● **Activity**: In the entries below, find the line with "Memoria (467, 146)" and the line with "You are a GUI agent. The screenshot is 1024×2439.". Return those two lines and all lines between them, exactly.

● **Material shown**:
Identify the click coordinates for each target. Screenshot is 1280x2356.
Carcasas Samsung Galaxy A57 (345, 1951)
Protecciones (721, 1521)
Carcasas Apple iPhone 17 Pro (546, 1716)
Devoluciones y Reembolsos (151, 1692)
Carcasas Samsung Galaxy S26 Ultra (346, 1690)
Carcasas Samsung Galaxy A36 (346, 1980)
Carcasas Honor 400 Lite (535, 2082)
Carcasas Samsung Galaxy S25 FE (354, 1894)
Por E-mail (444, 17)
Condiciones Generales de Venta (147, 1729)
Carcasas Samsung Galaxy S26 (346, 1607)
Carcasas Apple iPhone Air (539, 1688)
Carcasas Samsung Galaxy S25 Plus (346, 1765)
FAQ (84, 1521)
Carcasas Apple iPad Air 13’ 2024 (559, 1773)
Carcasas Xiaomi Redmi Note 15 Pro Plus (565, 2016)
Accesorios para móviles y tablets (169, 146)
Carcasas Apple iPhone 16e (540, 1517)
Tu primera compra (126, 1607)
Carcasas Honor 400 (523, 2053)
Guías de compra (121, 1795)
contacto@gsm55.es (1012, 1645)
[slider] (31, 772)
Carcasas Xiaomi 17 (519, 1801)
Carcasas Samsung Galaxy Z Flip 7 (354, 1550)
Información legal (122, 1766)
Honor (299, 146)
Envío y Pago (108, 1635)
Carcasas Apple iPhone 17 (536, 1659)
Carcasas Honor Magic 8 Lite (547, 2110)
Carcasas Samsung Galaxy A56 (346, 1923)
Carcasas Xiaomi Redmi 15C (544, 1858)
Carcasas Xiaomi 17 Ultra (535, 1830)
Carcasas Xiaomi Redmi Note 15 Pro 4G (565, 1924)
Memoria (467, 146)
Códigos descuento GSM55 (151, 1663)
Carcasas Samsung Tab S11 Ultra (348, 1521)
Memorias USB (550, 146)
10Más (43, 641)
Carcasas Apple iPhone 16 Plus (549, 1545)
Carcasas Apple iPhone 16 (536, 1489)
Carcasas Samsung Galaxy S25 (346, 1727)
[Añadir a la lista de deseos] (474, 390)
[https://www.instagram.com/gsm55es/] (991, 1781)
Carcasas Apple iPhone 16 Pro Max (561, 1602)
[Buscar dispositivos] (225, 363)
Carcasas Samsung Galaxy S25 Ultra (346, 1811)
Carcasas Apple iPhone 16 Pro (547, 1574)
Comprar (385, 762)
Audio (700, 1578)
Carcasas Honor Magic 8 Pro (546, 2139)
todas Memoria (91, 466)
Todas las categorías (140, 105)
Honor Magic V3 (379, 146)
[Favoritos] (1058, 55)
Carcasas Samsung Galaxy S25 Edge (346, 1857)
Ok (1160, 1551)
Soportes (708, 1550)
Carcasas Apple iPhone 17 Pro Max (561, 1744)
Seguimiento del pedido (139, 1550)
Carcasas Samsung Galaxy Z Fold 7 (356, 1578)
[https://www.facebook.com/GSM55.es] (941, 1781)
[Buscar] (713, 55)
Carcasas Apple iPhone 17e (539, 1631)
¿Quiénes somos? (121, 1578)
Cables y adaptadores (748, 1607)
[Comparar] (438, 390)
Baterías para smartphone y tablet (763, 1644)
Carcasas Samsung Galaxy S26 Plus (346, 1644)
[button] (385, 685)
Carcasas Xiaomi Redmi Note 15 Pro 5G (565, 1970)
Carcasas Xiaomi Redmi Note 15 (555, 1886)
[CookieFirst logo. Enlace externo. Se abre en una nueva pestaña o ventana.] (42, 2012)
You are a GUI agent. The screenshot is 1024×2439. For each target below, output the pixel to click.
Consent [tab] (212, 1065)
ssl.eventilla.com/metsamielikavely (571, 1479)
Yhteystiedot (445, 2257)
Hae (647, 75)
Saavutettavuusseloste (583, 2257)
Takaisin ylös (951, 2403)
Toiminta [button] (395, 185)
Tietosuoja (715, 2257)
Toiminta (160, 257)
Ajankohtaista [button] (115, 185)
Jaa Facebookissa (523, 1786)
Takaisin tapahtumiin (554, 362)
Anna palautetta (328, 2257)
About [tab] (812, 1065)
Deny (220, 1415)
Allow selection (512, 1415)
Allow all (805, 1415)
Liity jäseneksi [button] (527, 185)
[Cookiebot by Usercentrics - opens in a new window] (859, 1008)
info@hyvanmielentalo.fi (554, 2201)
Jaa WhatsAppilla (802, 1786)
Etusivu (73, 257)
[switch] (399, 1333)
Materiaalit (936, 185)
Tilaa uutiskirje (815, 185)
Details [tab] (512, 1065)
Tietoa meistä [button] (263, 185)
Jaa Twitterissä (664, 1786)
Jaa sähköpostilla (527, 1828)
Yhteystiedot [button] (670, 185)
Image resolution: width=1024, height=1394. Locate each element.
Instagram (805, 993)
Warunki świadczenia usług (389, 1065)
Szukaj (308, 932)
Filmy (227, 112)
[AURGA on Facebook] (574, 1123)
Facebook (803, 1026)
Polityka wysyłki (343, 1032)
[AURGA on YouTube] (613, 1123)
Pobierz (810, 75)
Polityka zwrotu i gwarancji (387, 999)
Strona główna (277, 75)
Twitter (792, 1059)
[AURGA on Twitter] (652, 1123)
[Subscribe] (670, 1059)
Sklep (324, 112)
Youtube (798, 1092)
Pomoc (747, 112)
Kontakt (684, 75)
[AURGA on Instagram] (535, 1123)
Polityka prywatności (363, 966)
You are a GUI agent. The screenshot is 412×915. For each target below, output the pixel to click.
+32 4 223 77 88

● **Written solution**:
Memoria (467, 146)
Códigos descuento GSM55 (151, 1663)
Carcasas Samsung Tab S11 Ultra (348, 1521)
Memorias USB (550, 146)
10Más (43, 641)
Carcasas Apple iPhone 16 Plus (549, 1545)
Carcasas Apple iPhone 16 (536, 1489)
Carcasas Samsung Galaxy S25 (346, 1727)
[Añadir a la lista de deseos] (474, 390)
[https://www.instagram.com/gsm55es/] (991, 1781)
Carcasas Apple iPhone 16 Pro Max (561, 1602)
[Buscar dispositivos] (225, 363)
Carcasas Samsung Galaxy S25 Ultra (346, 1811)
Carcasas Apple iPhone 16 Pro (547, 1574)
Comprar (385, 762)
Audio (700, 1578)
Carcasas Honor Magic 8 Pro (546, 2139)
todas Memoria (91, 466)
Todas las categorías (140, 105)
Honor Magic V3 (379, 146)
[Favoritos] (1058, 55)
Carcasas Samsung Galaxy S25 Edge (346, 1857)
Ok (1160, 1551)
Soportes (708, 1550)
Carcasas Apple iPhone 17 Pro Max (561, 1744)
Seguimiento del pedido (139, 1550)
Carcasas Samsung Galaxy Z Fold 7 (356, 1578)
[https://www.facebook.com/GSM55.es] (941, 1781)
[Buscar] (713, 55)
Carcasas Apple iPhone 17e (539, 1631)
¿Quiénes somos? (121, 1578)
Cables y adaptadores (748, 1607)
[Comparar] (438, 390)
Baterías para smartphone y tablet (763, 1644)
Carcasas Samsung Galaxy S26 Plus (346, 1644)
[button] (385, 685)
Carcasas Xiaomi Redmi Note 15 Pro 5G (565, 1970)
Carcasas Xiaomi Redmi Note 15 (555, 1886)
[CookieFirst logo. Enlace externo. Se abre en una nueva pestaña o ventana.] (42, 2012)
You are a GUI agent. The screenshot is 1024×2439. For each target below, output the pixel to click.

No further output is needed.